3Ware 7500-4 Slow
Chuck Swiger
cswiger at mac.com
Thu Sep 22 20:05:09 PDT 2005
Francisco wrote:
> On Mon, 5 Sep 2005, Chuck Swiger wrote:
>> Small writes are pretty much the worst-case scenario for RAID-5,
>
> Such as mail servers?
So-so. RAID-5 is okay on a IMAP reader box, it's not so good for a pure SMTP
relay, especially one that does virus scanning.
> How about for a DB server which is mostly read only?

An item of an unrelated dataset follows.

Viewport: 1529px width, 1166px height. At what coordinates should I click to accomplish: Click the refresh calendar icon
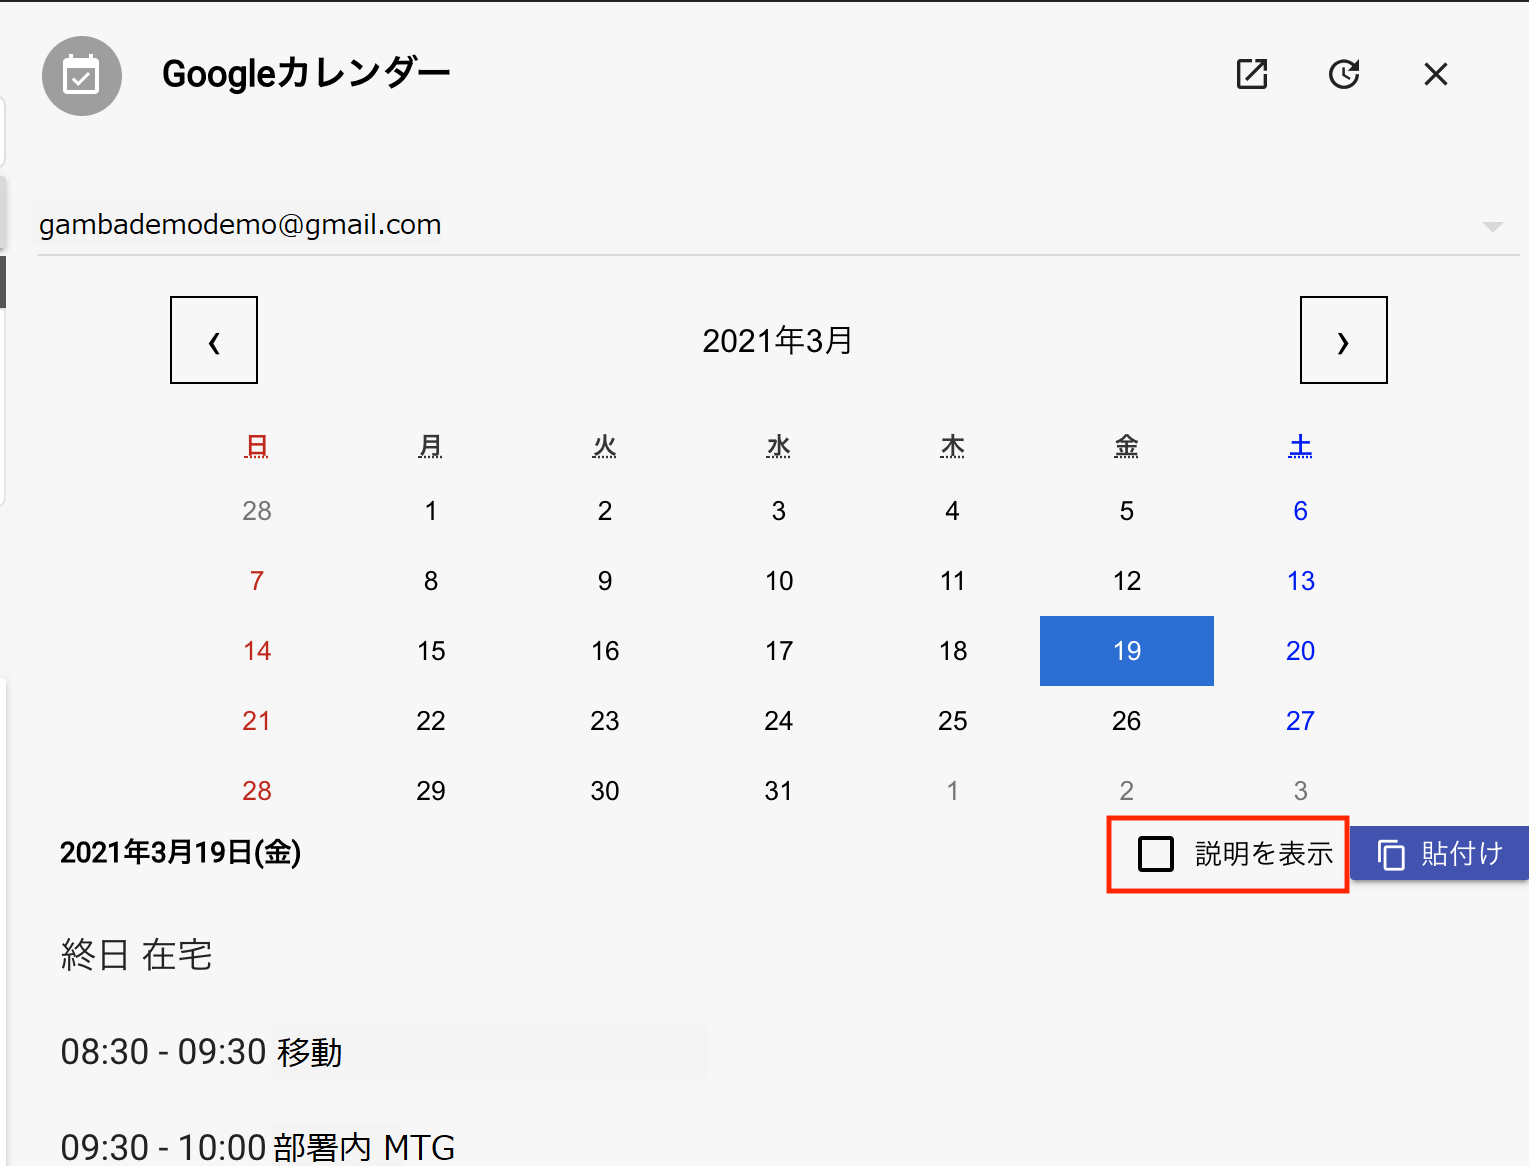click(x=1343, y=74)
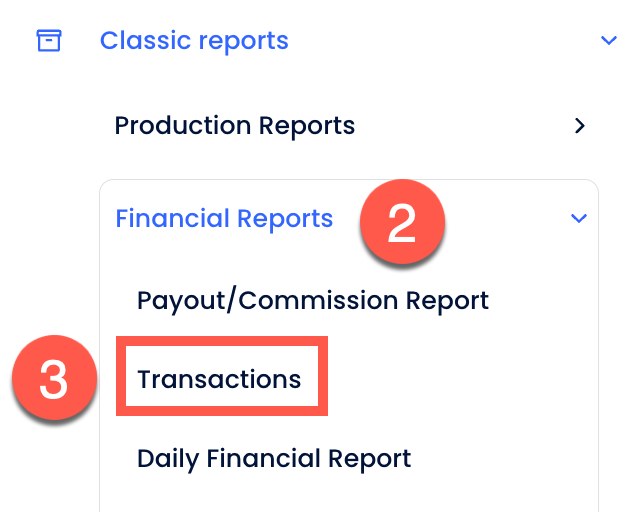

If your DB claims to support a RAID-5 configuration-- some DBs will change
their caching behavior to avoid thrashing a RAID-5 volume as much-- it might be
OK. If you're going to run a big DB, you really ought to be designing the disk
layout according to what the DB vendor recommends.
>> normal to see a very significant performance drop-- by up to an order
>> of magnitude-- from the performance of a bare drive.
>
> At which point Raid 5 starts to perform better?
> 6,8,10 drives?
Better for small writes? Never.
Although good hardware and lots of RAM to cache with can help a lot.
RAID systems have bus limitations on how wide they can go in terms of # of
drives, also in how much real bus bandwidth is available for very wide configs.
8 drives is a common maximum width.
> How about RAID 10 for a DB server?
This is a much better choice, close to ideal.
> I have been trying to convince the "powers that be" that SCSI would be
> much better.. but the price difference is just too astronomical for the
> capacities we need (500GB to 2 TB)
>
> Even 10K RPM IDE drives seem like would be a problem since they are
> mostly small in size.
Ten 72's would be in the right ballpark, that's about $2000. Ten of the
cheapest reasonable 80GB ATA drives would be about $800.
You could always ask:
"How much is your data worth to your company, again?"
You can get 146's for about $500 and even 300GB SCSI-3 drives exist.